━━━━━ SUPPLIED TEXT ━━━━━

2024.03.28 Biocontrol of biomolecular systems: emergent polyhedral constraints of bioregulatory networks yield a rule of life for modeling metabolism dynamics

2024-03-27 14:39:43



: Biocontrol of biomolecular systems: emergent polyhedral constraints of bioregulatory networks yield a rule of life for modeling metabolism dynamics

报告人: Fangzhou Xiao, Ph.D.

Assistant Professor in Engineering, Westlake University

Principle Investigator of the Biomachine Architecture and Control (BMAC) group

: 328日(周四)11:00-12:00

: 吕志和楼B101

主持人: 林杰 研究员


The robust yet versatile behaviors of biological organisms act via biomolecular processes in cells that happen through catalysis by enzymes. To regulate the rate of these processes, substrates, regulator proteins, cofactors, and other helper molecules bind with the catalytic enzyme to change its activity. Existing methods to analyze regulation of catalytic processes require simplifications by over-abundance assumptions, exemplified by the Michaelis-Menten formula. However, recently uncovered complex regulatory circuits with combinatorial or highly dynamic behaviors in metabolic engineering and developmental and synthetic biology break these assumptions. This imminent future of science and engineering on biological systems calls for a method to capture the full regulatory profile for holistic analysis, without restrictive assumptions. In this talk I will show a novel foundation of bioregulation based on an analysis of binding networks using differential geometry and convex polyhedra that captures bioregulation holistically in terms of reaction order polyhedra (ROP). ROP can be tractably analyzed and scalably computed for arbitrary binding networks. I will also show how this new foundation constitutes a rule of life, flux exponent control (FEC), that enables a radically new method to model metabolism dynamics via optimal control. FEC can capture fast metabolism dynamics on the timescale of seconds to hours that are previously inaccessible to the state-of-the-art method, flux balance analysis. FEC can predict dynamic features emerging directly from metabolic network stoichiometry, e.g. glycolytic oscillations and cell growth arrest from shocks. Looking into the future, ROP and FEC form a holistic and dynamic foundation for bioengineers to analyze and design system level architectures governing cellular dynamics, with applications ranging from metabolic engineering, gene regulatory circuits, cell survival and growth, and microbial communities.

━━━━━ EXTRACTED ENTRIES ━━━━━

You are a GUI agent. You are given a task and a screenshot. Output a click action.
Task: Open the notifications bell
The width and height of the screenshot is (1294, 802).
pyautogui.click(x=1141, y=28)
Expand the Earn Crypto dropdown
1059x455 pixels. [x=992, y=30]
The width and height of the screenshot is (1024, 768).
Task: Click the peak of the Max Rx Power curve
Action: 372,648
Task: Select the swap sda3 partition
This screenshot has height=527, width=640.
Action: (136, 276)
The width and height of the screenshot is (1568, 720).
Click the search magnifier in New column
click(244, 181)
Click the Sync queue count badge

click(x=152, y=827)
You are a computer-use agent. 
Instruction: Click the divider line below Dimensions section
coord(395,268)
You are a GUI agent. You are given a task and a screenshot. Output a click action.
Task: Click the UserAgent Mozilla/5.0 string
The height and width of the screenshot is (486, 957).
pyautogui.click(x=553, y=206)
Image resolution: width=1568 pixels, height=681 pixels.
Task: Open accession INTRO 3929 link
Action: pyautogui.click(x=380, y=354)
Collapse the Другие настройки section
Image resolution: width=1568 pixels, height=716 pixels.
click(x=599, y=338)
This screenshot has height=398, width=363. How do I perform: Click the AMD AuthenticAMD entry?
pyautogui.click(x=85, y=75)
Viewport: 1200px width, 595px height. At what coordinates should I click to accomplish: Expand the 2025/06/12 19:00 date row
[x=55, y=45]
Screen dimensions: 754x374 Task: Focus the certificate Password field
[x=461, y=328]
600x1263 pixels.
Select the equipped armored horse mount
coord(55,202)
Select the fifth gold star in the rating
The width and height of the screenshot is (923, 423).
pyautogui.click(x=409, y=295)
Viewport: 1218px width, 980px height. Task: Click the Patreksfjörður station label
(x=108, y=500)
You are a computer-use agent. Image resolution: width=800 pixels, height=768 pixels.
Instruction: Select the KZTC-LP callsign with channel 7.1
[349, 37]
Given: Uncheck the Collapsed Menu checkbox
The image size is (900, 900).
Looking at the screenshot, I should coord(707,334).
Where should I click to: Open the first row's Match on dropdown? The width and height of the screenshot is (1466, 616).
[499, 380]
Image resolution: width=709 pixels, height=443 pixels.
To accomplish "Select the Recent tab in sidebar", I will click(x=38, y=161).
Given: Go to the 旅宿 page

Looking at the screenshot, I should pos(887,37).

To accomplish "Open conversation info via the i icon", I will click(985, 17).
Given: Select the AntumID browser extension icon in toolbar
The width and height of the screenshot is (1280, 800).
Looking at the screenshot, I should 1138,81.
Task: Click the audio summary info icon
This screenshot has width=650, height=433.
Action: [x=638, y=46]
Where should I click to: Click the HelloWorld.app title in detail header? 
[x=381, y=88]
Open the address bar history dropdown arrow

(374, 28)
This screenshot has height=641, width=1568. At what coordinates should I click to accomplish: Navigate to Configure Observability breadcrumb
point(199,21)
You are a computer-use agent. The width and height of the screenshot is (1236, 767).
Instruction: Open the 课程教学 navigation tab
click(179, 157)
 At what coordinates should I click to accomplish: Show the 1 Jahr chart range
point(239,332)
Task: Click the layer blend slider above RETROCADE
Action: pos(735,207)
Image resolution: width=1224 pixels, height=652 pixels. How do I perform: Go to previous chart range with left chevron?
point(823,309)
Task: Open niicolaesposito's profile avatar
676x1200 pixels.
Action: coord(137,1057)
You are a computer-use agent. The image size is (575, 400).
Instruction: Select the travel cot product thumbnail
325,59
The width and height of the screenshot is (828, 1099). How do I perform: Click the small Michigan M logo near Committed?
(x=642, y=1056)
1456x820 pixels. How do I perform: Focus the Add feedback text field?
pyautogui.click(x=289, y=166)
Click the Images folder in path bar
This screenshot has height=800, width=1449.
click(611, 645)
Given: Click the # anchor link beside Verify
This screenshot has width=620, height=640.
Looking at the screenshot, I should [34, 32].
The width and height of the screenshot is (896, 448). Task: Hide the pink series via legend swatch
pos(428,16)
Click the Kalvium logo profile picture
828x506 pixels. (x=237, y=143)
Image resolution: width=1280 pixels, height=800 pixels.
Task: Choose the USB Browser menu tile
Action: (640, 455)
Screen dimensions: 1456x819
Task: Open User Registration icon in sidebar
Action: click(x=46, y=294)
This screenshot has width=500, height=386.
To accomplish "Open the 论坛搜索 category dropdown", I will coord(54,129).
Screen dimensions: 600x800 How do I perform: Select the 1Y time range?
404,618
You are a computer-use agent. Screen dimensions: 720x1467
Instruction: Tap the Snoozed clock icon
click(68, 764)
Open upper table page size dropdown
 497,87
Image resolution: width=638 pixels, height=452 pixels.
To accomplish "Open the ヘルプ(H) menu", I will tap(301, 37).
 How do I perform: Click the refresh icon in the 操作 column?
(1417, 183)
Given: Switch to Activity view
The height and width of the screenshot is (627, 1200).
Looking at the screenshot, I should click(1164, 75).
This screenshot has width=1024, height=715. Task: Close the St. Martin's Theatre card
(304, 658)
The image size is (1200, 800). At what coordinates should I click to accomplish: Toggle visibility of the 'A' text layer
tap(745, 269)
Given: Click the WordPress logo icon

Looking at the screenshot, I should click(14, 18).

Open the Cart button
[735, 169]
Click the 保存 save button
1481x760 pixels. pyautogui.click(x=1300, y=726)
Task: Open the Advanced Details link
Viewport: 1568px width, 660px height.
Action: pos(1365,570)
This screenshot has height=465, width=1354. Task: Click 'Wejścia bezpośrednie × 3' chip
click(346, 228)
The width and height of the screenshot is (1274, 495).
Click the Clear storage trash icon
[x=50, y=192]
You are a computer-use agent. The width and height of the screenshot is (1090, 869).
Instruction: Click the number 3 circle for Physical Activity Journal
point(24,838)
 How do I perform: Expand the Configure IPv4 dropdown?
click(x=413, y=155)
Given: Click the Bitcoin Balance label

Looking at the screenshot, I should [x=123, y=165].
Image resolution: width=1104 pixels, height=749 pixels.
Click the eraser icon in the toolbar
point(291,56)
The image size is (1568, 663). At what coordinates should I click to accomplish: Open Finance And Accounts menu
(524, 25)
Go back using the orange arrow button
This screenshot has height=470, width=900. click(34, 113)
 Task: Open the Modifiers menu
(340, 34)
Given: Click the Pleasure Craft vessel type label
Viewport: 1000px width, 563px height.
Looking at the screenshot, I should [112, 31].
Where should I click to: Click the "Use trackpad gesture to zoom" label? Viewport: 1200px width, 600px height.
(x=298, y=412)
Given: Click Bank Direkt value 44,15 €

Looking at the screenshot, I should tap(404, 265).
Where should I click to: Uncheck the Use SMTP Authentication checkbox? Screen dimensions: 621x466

━━━━━

• **DIRECTIONS**:
Answer these questions using the talk announcement.
1. At which university does the speaker hold the post of Assistant Professor in Engineering?
2. Which formula does the announcement cite as an example of over-abundance assumptions?
3. What state-of-the-art method does the announcement say cannot access the fast metabolism dynamics that FEC captures?
The listing is separate material and has no connection to the talk announcement.

• **SOLUTION FOR THIS TASK**:
1. Westlake University
2. The Michaelis-Menten formula
3. Flux balance analysis